Jewish medical professionals in the Boston area and on the North Shore are urging continued vigilance to mitigate a possible second wave of COVID-19 and the additional threat of the flu with fall in full swing.
“If we do all of the things that need to be done – masks, social distancing, hand-washing – and are observant of other data and science-driven public health controls,” said Mark Poznansky, an infectious disease physician at Massachusetts General Hospital, “we will not only flatten the curve on COVID-19, we will also flatten the curve on the flu and other seasonal respiratory viruses.”
Poznansky is the director of MGH’s Vaccine and Immunotherapy Center, where he spends 75 percent of his time. As director, he guides vaccine and immunotherapy efforts for infectious diseases including COVID-19, as well as cancer and Type 1 diabetes. The other 25 percent of his time goes toward clinical service at the main hospital for patients with infectious diseases, including COVID-19.
The surge of the past spring was a challenge for hospitals like MGH, which had hundreds of patients hospitalized. Although the number has decreased since then, it has crept back up over the past month, from 300 in September to 500 currently, according to Dr. Camille Kotton, the clinical director of transplant and immunocompromised host infectious diseases at MGH.
It is important to realize that in general, Massachusetts case numbers are “slowly trickling up,” Kotton said. Addressing the longer-term situation, she said, “We anticipate an increase in disease activity over the next six months. The likely prediction for the Boston area is that we may see up to one-third of the disease activity of the spring. We’re hoping no more than that.”
On the North Shore, medical professionals are preparing for a second round of COVID-19, should it occur.
“We all know how important are social distancing, wearing masks and avoiding large gatherings in reducing the spread of the virus,” Yuriy Levin, a primary care doctor at North Shore Medical Center, said in an email. “I also think our organization is well prepared for [a] possible increase in cases and we are in much better shape than in March/April.”
Dr. Mark Messenger, the medical director of the HomeMD primary care program at Danvers-based Care Dimensions, a provider of hospice and palliative care, and the president of Congregation Shirat Hayam in Swampscott, saw his most recent COVID-19 patient just before Labor Day. Yet he continues to take precautions when visiting patients in their homes or at assisted living centers, arriving in a gown, mask and face shield.
“I anticipate COVID will come back at some point,” he said.
If and when it does, medical professionals anticipate applying lessons already learned from the first wave.
Poznansky, of MGH, cited “how we learned Dexamethasone was useful, Remdesivir could be used to help patients with severe COVID-19 infections, how important [it is] to maintain excellent protocols in ICUs, the use of ventilators and so forth.”
Messenger said that the assisted living centers he visits have been “very careful. Everybody is wearing gloves, masks. Visits are outdoors right now. … There’s some communal dining. There’s much more knowledge.”

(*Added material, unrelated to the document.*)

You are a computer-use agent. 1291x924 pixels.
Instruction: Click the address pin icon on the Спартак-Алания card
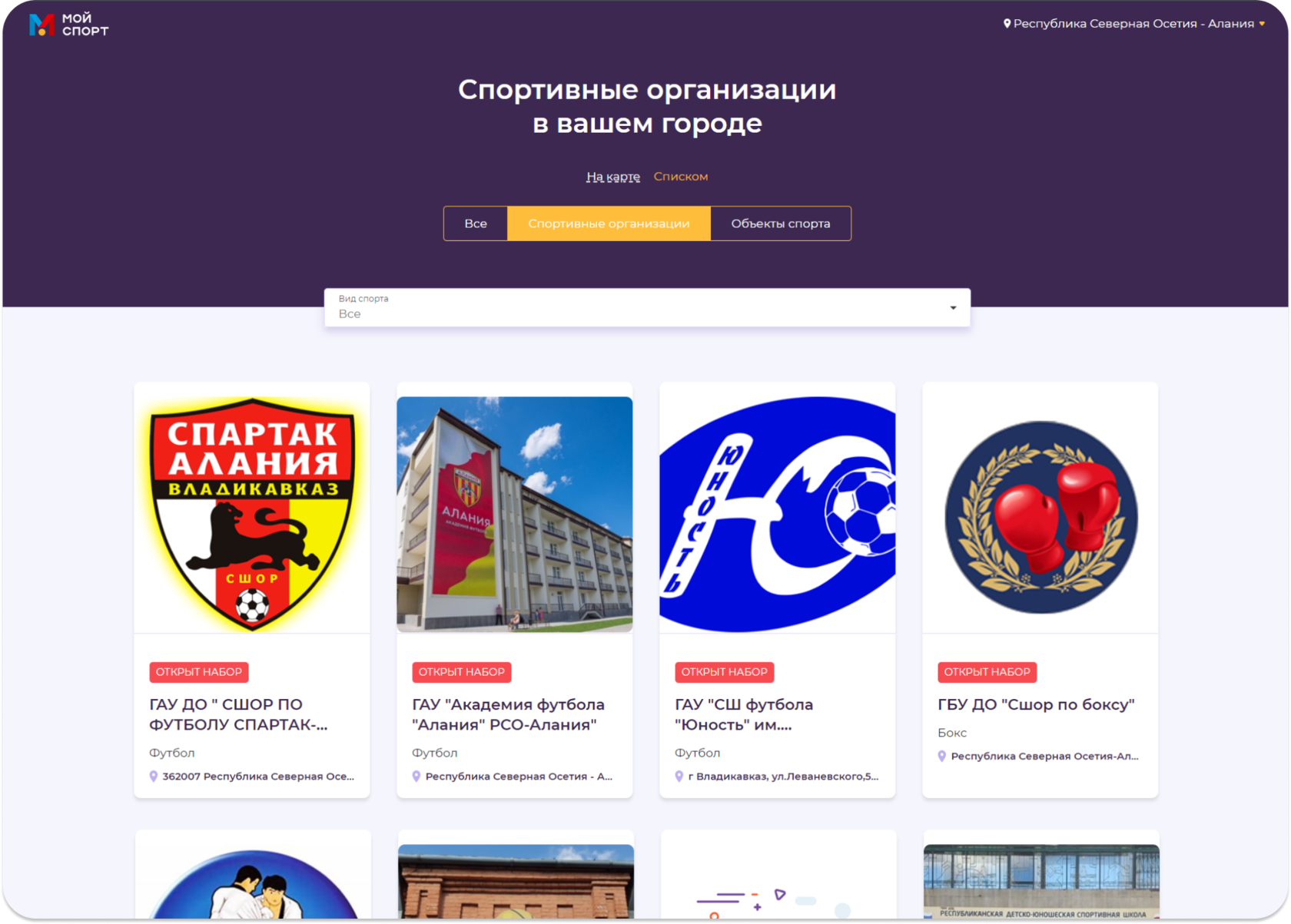tap(154, 777)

“There’s been a lot of learning,” Poznansky concurred. “I certainly feel, as a practicing infectious diseases physician, that we’re better equipped now to deal with a second surge.”
Farther out on the horizon is the possibility of a vaccine.
“So far, it looks like it’s a reasonable prediction to hope we have a COVID-19 vaccine in the first quarter of 2021,” Kotton said.
Although Poznansky did not give an estimate for when a vaccine might be available, he indicated that a longer time frame might be in store.
“Making a safe, effective vaccine for COVID-19 is very challenging,” he said. “Targeting any infectious disease for a vaccine under a highly accelerated timeline is extremely challenging.”
However, he cautioned, “It is possible that the first-generation vaccines may not work as well as we need them to. We may have to continue developing a second generation of COVID-19 vaccines. What we are doing at the Vaccine and Immunotherapy Center covers a new design of a vaccine for COVID-19 that may help to address any weaknesses of first-generation vaccines currently in Phase 3 clinical studies.”
As for the flu vaccine, Poznansky said, “The flu vaccine has been around for a long time. Each year, it’s made on the basis of the flu virus that is predicted to be a threat during the winter. The vaccine is safe and effective. It’s strongly recommended to have the flu vaccine this year.”
It’s been an unprecedented year for medical professionals. Poznansky and Kotton have been part of Zoom webinars at their synagogue, Temple Emanuel in Newton, sharing frontline reports and lessons with two fellow temple members – Rochelle Walensky, chief of the Division of Infectious Diseases at MGH, and Darrell Kotton, a professor in the Department of Medicine and in the Department of Pathology and Laboratory Medicine at Boston Medical Center (and the husband of Camille Kotton).
“I think one of the most important tenets of Judaism is that we do whatever it takes to save a life,” Camille Kotton said, adding that “everybody should be as careful and cautious as possible, make sure we’re saving as many lives as possible and not put any of our fellow congregants, fellow Americans, others at risk for more COVID-19.”